Poster Session II: Myelodysplastic syndromes - Biology & translational research
Hypomethylating agents (HMA) such as azacytidine and decitabine are the mainstay of treatment for higher risk myelodysplastic syndromes (MDS). Being cytidine analogues, they are incorporated into DNA of highly proliferating cells leading to genome-wide decrease of methylation levels, whereas azacytidine is additionally incorporated into RNA. However, the precise mechanism underlying treatment success or failure remains incompletely understood. One possible mechanism of HMA action is through ‘viral mimicry' of transcriptionally repressed endogenous retroelements (EREs), which is thought to trigger innate immune pathways. According this hypothesis, HMA induce unphysiological levels of ERE transcription in transformed cells, which in turn generated double-stranded RNAs from complementary ERE transcripts, activating innate immune sensors.
Although support and a mechanistic basis for this hypothesis is provided from several in vitro studies, in vivo evidence from the clinical use of HMA is currently lacking. We sought to investigate, the transcriptional profile of EREs and its modulation by HMAs on primary MDS samples and the possible involvement of EREs in the HMA mode of action.
To explore the possible involvement of EREs in the HMA mode of action, we have compared the transcriptional profiles of CD34+ HSCs isolated from bone marrow samples of healthy donors (n = 9) and patients with acute myeloid leukemia (AML) (n = 9), chronic myelomonocytic leukemia-II (CMML-II, n = 9) or high-risk MDS (n = 11). Samples were obtained before, 15 days after the initiation of azacytidine and/or after cycle 6.

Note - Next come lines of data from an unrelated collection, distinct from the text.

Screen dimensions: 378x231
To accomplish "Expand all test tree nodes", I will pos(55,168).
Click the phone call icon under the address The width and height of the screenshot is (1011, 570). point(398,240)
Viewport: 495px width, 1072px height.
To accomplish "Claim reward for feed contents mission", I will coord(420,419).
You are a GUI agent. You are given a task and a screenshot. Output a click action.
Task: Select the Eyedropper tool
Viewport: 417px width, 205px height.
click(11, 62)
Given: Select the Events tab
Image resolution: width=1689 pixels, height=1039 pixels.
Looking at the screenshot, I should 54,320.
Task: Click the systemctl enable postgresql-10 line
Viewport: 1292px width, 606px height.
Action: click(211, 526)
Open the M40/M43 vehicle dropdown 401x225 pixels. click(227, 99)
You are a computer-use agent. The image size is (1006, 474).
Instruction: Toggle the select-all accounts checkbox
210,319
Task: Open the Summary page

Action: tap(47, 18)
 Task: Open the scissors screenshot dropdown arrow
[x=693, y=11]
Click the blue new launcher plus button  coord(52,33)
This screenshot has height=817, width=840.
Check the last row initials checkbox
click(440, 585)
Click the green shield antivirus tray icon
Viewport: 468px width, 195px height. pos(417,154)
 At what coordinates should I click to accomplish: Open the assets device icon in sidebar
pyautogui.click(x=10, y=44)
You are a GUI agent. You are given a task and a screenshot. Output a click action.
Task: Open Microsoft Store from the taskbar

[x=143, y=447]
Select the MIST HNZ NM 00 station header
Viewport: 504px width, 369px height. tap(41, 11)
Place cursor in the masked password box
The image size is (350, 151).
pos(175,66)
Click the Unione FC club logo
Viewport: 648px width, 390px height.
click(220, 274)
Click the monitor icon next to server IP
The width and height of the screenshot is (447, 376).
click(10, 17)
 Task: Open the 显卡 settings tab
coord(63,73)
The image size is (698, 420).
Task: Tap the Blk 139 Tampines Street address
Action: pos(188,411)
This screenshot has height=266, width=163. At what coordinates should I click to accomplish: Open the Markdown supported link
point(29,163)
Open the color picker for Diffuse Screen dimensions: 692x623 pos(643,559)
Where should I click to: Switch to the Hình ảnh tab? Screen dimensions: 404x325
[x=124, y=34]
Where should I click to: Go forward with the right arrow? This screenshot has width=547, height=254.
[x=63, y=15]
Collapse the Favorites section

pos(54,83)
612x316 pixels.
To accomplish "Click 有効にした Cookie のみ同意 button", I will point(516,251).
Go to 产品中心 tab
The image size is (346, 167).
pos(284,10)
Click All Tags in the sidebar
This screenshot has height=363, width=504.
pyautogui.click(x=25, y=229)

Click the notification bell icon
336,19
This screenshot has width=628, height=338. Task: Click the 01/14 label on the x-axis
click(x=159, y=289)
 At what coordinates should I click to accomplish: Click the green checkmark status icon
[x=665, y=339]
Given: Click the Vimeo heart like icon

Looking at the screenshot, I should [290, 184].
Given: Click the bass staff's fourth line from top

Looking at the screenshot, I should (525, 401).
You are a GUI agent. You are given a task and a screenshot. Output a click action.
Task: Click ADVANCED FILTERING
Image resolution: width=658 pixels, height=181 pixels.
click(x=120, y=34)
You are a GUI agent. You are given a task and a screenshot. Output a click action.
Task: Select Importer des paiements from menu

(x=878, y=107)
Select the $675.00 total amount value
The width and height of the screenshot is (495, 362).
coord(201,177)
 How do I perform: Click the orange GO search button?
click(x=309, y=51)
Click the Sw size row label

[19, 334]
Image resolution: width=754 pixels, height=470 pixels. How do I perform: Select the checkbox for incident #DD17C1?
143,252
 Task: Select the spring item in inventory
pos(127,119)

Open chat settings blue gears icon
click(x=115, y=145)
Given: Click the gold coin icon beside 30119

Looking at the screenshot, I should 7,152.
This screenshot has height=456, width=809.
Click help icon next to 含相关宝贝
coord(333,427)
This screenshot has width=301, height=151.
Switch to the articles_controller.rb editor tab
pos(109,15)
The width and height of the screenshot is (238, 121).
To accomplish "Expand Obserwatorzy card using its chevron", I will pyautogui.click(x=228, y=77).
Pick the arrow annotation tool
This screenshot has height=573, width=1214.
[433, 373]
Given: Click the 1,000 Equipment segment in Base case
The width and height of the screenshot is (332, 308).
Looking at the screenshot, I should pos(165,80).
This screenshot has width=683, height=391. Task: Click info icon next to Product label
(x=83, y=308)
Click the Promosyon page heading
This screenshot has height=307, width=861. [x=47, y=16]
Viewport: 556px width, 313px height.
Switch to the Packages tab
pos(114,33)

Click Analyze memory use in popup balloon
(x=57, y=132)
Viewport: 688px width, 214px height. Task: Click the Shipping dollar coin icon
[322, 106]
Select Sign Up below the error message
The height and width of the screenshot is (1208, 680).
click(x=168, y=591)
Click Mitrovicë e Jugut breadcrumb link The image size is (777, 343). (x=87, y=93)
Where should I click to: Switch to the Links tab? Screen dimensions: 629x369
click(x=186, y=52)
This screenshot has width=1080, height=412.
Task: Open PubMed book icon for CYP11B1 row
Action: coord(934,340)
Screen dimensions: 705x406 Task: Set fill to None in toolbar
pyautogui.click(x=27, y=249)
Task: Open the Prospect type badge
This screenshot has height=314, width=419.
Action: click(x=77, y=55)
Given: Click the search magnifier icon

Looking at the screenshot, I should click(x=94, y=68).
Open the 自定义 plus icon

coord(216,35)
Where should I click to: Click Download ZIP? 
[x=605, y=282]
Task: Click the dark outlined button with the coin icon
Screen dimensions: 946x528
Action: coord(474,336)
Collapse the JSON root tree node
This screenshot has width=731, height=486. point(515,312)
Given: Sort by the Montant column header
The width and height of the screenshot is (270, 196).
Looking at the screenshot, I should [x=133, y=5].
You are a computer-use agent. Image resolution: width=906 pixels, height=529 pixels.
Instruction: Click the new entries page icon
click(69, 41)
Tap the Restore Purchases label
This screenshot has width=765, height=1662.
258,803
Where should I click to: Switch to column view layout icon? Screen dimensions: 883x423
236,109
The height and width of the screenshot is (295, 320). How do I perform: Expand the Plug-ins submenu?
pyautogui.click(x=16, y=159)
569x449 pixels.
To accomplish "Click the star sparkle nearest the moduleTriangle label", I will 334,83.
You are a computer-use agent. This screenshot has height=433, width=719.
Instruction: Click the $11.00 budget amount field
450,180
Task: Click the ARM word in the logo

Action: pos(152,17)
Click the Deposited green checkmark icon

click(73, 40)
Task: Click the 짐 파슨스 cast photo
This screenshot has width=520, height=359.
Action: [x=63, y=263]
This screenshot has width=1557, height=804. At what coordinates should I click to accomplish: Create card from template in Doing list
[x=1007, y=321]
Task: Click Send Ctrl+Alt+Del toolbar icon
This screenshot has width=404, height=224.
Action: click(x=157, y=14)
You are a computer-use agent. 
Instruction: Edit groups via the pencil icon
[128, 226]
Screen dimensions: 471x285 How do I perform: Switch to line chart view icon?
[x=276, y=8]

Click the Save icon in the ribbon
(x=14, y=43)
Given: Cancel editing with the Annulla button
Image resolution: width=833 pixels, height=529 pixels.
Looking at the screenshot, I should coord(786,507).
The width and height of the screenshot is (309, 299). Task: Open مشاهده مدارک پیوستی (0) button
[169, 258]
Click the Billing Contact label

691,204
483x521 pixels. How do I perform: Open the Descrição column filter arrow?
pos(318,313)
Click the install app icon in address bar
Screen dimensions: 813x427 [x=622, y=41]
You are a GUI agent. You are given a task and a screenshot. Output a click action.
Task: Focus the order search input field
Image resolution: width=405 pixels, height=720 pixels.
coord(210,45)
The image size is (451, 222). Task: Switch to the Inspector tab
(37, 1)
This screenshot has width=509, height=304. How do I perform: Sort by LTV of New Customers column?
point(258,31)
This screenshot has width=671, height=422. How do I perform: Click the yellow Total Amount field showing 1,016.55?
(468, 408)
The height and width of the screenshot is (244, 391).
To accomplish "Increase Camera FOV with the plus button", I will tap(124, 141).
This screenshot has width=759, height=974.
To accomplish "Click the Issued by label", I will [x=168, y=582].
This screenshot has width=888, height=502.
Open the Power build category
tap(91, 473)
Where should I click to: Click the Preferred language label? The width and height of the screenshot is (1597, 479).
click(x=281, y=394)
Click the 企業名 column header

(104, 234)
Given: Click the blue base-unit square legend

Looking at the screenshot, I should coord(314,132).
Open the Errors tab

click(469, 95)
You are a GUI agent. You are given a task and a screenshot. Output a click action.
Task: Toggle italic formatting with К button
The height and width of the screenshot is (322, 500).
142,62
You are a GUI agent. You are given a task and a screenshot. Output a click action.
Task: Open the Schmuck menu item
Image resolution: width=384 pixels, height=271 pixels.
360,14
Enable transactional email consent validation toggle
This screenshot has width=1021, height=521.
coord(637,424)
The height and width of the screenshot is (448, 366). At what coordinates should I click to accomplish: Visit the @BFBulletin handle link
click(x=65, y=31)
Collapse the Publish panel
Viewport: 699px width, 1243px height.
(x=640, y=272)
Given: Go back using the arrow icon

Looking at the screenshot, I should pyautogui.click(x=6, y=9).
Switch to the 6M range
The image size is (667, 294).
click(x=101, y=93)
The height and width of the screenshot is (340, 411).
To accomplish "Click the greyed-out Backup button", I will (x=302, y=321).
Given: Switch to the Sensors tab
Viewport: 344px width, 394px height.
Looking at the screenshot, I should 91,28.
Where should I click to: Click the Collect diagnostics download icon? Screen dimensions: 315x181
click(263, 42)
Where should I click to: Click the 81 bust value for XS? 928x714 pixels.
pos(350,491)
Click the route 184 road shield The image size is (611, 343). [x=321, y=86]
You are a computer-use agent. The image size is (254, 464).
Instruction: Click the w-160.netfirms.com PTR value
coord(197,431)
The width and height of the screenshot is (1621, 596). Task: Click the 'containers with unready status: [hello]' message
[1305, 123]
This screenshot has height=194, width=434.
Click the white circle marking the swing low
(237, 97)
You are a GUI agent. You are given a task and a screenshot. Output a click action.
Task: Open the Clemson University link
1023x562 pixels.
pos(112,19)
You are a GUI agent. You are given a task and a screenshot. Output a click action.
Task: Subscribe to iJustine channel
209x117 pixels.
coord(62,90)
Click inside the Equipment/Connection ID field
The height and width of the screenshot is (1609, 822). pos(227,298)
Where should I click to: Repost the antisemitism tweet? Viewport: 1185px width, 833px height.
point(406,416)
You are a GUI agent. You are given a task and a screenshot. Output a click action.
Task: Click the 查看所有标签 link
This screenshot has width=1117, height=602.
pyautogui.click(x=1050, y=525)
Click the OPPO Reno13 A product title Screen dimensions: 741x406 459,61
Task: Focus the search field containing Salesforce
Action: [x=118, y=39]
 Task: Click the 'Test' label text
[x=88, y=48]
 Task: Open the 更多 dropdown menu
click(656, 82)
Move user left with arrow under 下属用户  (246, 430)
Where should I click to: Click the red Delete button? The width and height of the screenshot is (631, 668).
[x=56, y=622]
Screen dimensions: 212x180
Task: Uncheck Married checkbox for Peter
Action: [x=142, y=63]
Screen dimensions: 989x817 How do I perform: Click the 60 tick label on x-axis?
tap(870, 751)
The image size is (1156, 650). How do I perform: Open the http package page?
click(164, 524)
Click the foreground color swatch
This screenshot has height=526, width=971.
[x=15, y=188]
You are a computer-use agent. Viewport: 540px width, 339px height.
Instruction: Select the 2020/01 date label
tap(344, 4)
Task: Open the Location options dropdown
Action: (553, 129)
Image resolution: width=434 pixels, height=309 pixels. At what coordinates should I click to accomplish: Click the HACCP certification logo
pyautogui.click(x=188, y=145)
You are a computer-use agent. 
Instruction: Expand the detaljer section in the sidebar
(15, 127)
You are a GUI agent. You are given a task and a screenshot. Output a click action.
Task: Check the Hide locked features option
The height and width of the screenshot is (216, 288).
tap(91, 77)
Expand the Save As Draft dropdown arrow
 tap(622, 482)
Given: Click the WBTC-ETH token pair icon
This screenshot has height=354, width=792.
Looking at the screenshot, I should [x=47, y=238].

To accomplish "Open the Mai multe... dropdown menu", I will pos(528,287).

Our analysis revealed that ERE transcription is globally repressed in untreated MDS and CMML, in line with the epigenetic repression that characterizes these conditions. Treatment with azacytidine had a measureable effect in overall ERE transcription in HSCs from MDS and CMML patients, which by the 6th cycle was raised to levels equivalent to those seen in HSCs controls. Comparable results were also obtained following analysis of a publicly available dataset. However, the therapeutic response was not correlated with or predicted by ERE activity. Indeed, ERE transcriptional activation was frequently observed in azacytidine-treated patients who failed to respond to treatment, whereas it was frequently low in or absent from patients with complete remission. Only, few individual ERE loci differed in their activity between patients who responded or not to azacytidine treatment. Moreover, our analysis failed to detect induction of either interferon-inducible genes or interferon-inducible EREs, irrespective of treatment outcome.
Together, our current results do not support a role for transcriptional activation of EREs or for innate sensing of their nucleic acid products in the therapeutic response of MDS and CMML patients to azacytidine. Investigation of alternative potential mechanisms of azacytidine is therefore warranted.